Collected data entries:
**********

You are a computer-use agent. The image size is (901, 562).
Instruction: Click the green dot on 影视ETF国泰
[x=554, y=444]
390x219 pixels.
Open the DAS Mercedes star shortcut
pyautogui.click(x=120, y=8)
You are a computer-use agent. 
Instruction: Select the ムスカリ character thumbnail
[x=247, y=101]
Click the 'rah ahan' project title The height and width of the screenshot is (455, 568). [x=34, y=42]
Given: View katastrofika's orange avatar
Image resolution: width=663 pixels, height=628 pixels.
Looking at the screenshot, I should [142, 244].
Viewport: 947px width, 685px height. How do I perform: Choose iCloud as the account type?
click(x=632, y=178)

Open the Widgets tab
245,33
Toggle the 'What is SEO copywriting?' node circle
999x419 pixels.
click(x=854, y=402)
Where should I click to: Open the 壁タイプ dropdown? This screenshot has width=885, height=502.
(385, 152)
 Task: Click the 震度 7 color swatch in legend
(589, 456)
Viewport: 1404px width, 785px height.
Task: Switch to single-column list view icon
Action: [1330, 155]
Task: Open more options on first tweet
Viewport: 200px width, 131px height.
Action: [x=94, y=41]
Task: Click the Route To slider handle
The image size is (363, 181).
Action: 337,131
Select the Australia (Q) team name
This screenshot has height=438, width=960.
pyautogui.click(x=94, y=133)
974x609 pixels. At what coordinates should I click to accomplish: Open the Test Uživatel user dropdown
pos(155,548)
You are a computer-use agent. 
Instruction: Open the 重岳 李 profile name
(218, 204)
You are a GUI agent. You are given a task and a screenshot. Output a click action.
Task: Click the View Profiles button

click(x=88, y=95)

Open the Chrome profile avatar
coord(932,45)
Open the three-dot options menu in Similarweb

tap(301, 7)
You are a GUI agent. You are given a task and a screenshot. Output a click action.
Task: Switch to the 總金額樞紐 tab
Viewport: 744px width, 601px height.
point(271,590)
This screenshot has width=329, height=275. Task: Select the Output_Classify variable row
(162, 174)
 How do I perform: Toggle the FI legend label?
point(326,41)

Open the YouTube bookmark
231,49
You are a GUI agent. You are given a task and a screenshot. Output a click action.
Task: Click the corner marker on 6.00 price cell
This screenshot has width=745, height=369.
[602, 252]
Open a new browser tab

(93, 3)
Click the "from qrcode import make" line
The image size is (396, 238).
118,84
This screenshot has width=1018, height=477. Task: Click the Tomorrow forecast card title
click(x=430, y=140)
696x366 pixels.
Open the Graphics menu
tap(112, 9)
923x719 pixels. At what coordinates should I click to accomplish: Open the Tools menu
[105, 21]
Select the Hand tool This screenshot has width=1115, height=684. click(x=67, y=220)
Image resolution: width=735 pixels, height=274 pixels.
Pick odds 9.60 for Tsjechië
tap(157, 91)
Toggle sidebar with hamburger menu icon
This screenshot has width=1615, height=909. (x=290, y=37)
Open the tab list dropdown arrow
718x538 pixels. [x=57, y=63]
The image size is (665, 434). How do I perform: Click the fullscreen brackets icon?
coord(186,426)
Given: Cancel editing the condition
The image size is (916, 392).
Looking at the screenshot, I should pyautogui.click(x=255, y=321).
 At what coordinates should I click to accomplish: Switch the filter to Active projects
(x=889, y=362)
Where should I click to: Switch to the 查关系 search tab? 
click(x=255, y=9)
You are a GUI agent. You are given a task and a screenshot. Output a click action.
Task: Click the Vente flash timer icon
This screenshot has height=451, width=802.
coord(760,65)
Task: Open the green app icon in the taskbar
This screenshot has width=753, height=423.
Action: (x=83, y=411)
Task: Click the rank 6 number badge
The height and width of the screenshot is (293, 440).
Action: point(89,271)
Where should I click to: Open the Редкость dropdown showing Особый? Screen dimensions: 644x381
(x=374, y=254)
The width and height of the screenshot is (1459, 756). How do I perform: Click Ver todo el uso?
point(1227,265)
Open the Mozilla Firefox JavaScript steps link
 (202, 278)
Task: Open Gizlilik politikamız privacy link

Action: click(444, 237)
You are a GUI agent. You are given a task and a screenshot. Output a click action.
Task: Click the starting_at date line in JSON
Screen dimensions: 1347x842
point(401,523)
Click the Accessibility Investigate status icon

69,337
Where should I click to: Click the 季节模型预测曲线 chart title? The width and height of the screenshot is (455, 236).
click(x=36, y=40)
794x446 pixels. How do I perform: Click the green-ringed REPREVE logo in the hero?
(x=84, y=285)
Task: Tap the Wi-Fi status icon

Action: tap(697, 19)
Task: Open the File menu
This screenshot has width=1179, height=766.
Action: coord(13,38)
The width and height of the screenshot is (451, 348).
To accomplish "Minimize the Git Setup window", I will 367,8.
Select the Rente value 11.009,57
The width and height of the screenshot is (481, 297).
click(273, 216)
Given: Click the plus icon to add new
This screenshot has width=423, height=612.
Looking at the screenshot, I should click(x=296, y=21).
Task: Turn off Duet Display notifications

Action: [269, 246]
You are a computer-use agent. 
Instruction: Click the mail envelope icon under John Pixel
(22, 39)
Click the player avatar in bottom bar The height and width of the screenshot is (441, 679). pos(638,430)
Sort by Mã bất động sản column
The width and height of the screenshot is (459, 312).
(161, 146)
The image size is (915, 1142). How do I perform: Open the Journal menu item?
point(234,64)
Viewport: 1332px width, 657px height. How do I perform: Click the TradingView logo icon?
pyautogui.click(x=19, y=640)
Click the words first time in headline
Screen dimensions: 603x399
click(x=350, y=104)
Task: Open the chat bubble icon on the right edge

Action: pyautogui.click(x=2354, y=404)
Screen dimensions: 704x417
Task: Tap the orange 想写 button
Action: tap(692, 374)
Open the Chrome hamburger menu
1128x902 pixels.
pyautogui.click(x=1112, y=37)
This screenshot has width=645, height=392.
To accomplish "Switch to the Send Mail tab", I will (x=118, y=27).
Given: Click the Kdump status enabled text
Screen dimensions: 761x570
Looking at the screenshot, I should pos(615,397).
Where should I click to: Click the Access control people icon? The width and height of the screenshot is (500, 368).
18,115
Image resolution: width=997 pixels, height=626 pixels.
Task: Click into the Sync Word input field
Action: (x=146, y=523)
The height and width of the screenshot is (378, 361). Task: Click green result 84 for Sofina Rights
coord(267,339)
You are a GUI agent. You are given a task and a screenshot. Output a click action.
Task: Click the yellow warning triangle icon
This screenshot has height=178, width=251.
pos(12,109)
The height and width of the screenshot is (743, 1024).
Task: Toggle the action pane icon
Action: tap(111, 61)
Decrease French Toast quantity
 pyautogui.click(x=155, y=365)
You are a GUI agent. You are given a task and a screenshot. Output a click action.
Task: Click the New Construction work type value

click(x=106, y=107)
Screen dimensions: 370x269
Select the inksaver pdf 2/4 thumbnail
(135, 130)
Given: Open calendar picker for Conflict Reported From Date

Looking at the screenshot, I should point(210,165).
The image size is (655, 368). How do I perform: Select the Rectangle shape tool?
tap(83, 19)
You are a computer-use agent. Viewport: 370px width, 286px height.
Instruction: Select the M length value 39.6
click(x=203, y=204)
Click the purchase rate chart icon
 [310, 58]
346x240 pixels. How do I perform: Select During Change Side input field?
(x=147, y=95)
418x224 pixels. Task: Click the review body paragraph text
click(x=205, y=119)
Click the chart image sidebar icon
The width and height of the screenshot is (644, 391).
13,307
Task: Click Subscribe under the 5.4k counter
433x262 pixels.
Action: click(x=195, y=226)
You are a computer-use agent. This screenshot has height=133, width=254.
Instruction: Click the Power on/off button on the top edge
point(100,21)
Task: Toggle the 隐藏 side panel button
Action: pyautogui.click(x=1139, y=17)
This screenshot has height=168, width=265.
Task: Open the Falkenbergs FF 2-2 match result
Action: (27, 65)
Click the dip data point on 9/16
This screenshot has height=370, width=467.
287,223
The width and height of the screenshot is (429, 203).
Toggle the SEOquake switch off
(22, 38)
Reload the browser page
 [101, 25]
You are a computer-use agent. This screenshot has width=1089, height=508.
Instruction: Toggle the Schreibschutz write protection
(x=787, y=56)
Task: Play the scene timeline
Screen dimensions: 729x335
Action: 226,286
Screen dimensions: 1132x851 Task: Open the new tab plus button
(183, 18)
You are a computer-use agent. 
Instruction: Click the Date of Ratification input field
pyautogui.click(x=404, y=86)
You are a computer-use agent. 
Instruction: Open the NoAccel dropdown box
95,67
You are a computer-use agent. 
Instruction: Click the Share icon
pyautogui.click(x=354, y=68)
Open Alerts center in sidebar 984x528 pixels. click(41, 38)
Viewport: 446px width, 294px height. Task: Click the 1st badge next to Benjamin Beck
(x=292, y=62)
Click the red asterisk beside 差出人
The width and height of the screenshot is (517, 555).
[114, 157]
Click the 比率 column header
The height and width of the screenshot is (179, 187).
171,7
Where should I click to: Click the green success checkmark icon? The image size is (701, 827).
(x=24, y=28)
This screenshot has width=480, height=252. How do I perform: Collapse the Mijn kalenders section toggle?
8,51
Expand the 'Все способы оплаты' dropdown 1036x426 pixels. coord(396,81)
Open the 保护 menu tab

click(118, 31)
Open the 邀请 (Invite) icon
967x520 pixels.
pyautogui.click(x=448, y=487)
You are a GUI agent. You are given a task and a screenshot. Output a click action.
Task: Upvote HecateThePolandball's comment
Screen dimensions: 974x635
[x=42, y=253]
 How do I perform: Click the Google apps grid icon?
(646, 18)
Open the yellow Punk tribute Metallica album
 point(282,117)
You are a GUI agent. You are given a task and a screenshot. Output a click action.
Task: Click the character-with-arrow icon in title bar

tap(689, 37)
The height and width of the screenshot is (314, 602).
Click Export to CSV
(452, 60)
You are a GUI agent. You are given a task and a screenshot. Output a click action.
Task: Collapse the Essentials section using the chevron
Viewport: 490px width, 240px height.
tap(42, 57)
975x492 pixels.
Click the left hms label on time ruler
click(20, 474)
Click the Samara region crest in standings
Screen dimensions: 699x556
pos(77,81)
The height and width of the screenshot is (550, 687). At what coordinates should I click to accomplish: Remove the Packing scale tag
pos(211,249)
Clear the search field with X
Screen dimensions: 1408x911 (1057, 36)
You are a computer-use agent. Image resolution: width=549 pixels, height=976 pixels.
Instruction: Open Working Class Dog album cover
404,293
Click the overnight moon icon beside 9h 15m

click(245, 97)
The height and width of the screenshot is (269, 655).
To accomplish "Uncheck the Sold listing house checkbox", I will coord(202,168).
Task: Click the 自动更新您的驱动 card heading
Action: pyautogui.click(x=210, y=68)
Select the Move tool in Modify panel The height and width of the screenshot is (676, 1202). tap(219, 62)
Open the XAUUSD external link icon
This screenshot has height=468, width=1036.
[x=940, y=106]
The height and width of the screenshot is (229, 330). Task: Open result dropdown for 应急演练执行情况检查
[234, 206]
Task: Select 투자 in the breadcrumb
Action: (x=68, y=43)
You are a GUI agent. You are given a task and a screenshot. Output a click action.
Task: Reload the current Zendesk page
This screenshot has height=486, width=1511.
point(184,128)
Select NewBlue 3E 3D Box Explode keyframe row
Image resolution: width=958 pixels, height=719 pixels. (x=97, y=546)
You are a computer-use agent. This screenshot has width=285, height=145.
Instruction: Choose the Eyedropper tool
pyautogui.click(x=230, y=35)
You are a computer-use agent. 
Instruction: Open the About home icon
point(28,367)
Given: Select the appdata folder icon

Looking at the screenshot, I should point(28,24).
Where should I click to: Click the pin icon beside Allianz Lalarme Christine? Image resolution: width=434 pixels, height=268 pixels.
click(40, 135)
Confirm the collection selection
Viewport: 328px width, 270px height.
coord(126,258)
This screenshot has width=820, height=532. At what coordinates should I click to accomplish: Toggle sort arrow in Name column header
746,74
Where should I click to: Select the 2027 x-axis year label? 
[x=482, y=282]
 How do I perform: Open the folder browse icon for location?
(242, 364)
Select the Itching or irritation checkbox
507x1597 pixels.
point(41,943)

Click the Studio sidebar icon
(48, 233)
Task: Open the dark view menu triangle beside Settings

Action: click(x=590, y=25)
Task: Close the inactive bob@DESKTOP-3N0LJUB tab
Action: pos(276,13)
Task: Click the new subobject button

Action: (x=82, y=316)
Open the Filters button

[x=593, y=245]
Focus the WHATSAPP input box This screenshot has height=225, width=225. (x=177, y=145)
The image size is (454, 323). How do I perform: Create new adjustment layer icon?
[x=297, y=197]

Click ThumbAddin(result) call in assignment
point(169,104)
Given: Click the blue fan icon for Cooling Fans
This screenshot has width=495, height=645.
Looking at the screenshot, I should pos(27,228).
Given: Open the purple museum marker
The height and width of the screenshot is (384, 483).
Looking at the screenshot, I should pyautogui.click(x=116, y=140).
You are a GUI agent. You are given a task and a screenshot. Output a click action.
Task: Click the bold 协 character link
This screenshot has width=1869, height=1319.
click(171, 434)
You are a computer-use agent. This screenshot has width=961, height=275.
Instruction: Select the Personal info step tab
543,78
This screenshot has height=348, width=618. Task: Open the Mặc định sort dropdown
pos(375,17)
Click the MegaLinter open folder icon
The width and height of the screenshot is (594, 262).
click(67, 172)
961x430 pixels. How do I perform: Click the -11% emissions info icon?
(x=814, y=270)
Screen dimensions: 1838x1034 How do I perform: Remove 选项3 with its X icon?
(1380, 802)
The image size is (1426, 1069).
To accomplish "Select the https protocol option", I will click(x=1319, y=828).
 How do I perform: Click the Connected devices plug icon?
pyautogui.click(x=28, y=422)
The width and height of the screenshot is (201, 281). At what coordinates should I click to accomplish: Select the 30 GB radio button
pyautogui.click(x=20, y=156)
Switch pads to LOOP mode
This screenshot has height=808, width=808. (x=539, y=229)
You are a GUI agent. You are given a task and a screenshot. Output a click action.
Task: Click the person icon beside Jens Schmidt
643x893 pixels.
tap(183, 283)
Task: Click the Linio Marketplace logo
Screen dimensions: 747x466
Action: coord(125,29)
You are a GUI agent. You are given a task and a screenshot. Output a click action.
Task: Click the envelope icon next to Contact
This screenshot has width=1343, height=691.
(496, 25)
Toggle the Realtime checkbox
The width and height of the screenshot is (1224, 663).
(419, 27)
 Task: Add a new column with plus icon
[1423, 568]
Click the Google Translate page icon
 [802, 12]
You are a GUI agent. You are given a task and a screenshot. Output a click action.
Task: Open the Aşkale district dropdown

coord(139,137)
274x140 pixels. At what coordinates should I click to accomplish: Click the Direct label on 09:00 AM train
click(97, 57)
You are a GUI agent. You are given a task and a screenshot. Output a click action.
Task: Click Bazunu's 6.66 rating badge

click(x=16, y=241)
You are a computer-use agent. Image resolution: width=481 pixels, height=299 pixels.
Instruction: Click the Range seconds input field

**********

■ Task details ■
Can you arrange the items as a numbered list, starting at the line that contains "Task: Click the Linio Marketplace logo" and running through the end of the items, with blank lines left out?

■ Written response ■
1. Task: Click the Linio Marketplace logo
2. Screen dimensions: 747x466
3. Action: coord(125,29)
4. You are a GUI agent. You are given a task and a screenshot. Output a click action.
5. Task: Click the envelope icon next to Contact
6. This screenshot has width=1343, height=691.
7. (496, 25)
8. Toggle the Realtime checkbox
9. The width and height of the screenshot is (1224, 663).
10. (419, 27)
11.  Task: Add a new column with plus icon
12. [1423, 568]
13. Click the Google Translate page icon
14.  [802, 12]
15. You are a GUI agent. You are given a task and a screenshot. Output a click action.
16. Task: Open the Aşkale district dropdown
17. coord(139,137)
18. 274x140 pixels. At what coordinates should I click to accomplish: Click the Direct label on 09:00 AM train
19. click(97, 57)
20. You are a GUI agent. You are given a task and a screenshot. Output a click action.
21. Task: Click Bazunu's 6.66 rating badge
22. click(x=16, y=241)
23. You are a computer-use agent. Image resolution: width=481 pixels, height=299 pixels.
24. Instruction: Click the Range seconds input field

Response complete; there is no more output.